Candida spp

Candida spp. is the most common cause of FE and is responsible for 33-44% of all cases [339]. Approximately 50% of FE cases are caused by C. albicans [339]. Candida endocarditis occurs in the setting of particular risk factors, including structural cardiac valvular abnormalities, use of broad-spectrum antibiotics, central lines, par-enteral nutrition, and surgery [339,406]. A previous review had reported intravenous drug abuse as a major risk factor for FE [407]. The epidemiology of risk factors, however, has since changed, and in a more recent review, only 4% of patients were reported as drug abusers [406].

With the increasing use of the above risk factors as a reflection of medical progress, it is probable that the incidence of candidal FE will increase.

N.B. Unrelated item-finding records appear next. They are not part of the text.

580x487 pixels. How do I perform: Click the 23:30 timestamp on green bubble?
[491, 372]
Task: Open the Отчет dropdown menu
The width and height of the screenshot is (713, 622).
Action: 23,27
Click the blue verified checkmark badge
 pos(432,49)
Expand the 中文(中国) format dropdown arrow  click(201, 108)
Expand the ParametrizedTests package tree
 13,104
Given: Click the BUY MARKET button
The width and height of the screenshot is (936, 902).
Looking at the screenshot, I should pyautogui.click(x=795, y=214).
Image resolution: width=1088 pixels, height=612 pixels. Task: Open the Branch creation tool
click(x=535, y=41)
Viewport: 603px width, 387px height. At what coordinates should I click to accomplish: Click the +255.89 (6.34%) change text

The management of candidal FE remains poorly defined. An inherent difficulty in establishing treatment guidelines is the low incidence of this disease, thus precluding any appropriately powered, randomized, controlled clinical trials.

Prior to the advent of newer antifungal therapies, AmB was the only agent available. As such, the dogma in management of FE was to remove the infected tissue, replace the valve, and provide six to eight weeks of AmB therapy [408]. The importance of surgical intervention in the management of Candida endocarditis is exemplified by the differences in mortality rate without (~90% [395]) and with (~45% [407]) surgery. Surgical intervention should be performed as soon as possible, with removal of the valve and surrounding infected tissue. Current guidelines in North America recommend combined medical and surgical therapy, with medical therapy defined as AmB with or without flucytosine at maximal tolerated doses for a total duration of therapy of > 6 weeks after surgery [376]. This recommendation is based on a non-statistically significant trend toward better outcome among patients who underwent surgery. It is also supported by a report that 160 days of AmB therapy did not sterilize a cardiac valve [409], emphasizing the need for surgical removal. This initial step of combined medical/surgical therapy, termed the "induction phase," is the first of a two-phase management plan. The purpose is to provide rapid control of infection. After a clinical response to the initial "induction phase," "prophylactic therapy" should be instituted. Typically, oral azoles have been used for this purpose.

The development of the azoles may now provide an alternative to AmB in the treatment of this condition. It has been shown that flucona-zole is as effective as AmB for the treatment of candidemia (without endocarditis) [410]. Furthermore, in non-neutropenic, non-endocarditis patients, fluconazole in combination with AmB (0.7 mg/kg per day given only for the first five or six days) trended toward improved success and more rapid clearance of candidemia (excluding C. krusei) from the bloodstream, although it was not statistically significant [411]. It has also been used during the "prophylactic" stage (see below). Animal models, however, have suggested that fluconazole may be an effec tive agent for primary therapy of Candida endocarditis, as it demonstrates superior ability to penetrate cardiac vegetations than AmB [378]. The clinical data regarding the use of flucona-zole for treatment of Candida NVE, however, is limited to a few successfully managed cases in the English literature [412-414]. Future studies are required.

Candida endocarditis has a propensity for relapse after valve replacement, and therefore requires careful follow-up for > 1 year. This recommendation is based on small series of patients, in which typical follow-ups have ranged 6-12 months. However, relapse has been described in patients several years after treatment was discontinued [368,415]. Thus, it has been suggested that "cure" be defined as the absence of infection for > 2 years after withdrawal of antifungal treatment [412]. Therefore, "prophylactic therapy" is used after a clinical response to the "induction phase" to minimize the risk of relapse and to attempt a cure. The duration of this phase is poorly defined, but given the potential disastrous complication of recurrence, lifelong suppressive therapy has been suggested [416]. In patients that are not deemed appropriate surgical candidates for valve replacement, or that refuse surgery, prophylactic therapy is used with the goal being lifelong suppression [376,406].

An alternative antimycotic is the echinocan-din, caspofungin. The advantage of this agent is that it is fungicidal in vitro and in vivo against most isolates of Candida spp., including C. krusei and C. glabrata [376]. These two yeasts may demonstrate intrinsic (C. krusei) or acquired (C. glabrata) resistance to fluconazole, and they may also be less susceptible to AmB [376]. Furthermore, it has a benign toxicity profile and requires no modification of dose in patients with renal insufficiency. Case reports have described its successful use in the treatment of Candida endocarditis, both native [400,417] and prosthetic [401] valves. However, it may not be the agent of choice if cerebral septic emboli complicate the endocarditis, as it penetrates poorly across the CNS and may permit the development of candidal brain abscesses [405]. Further studies on its efficacy are required.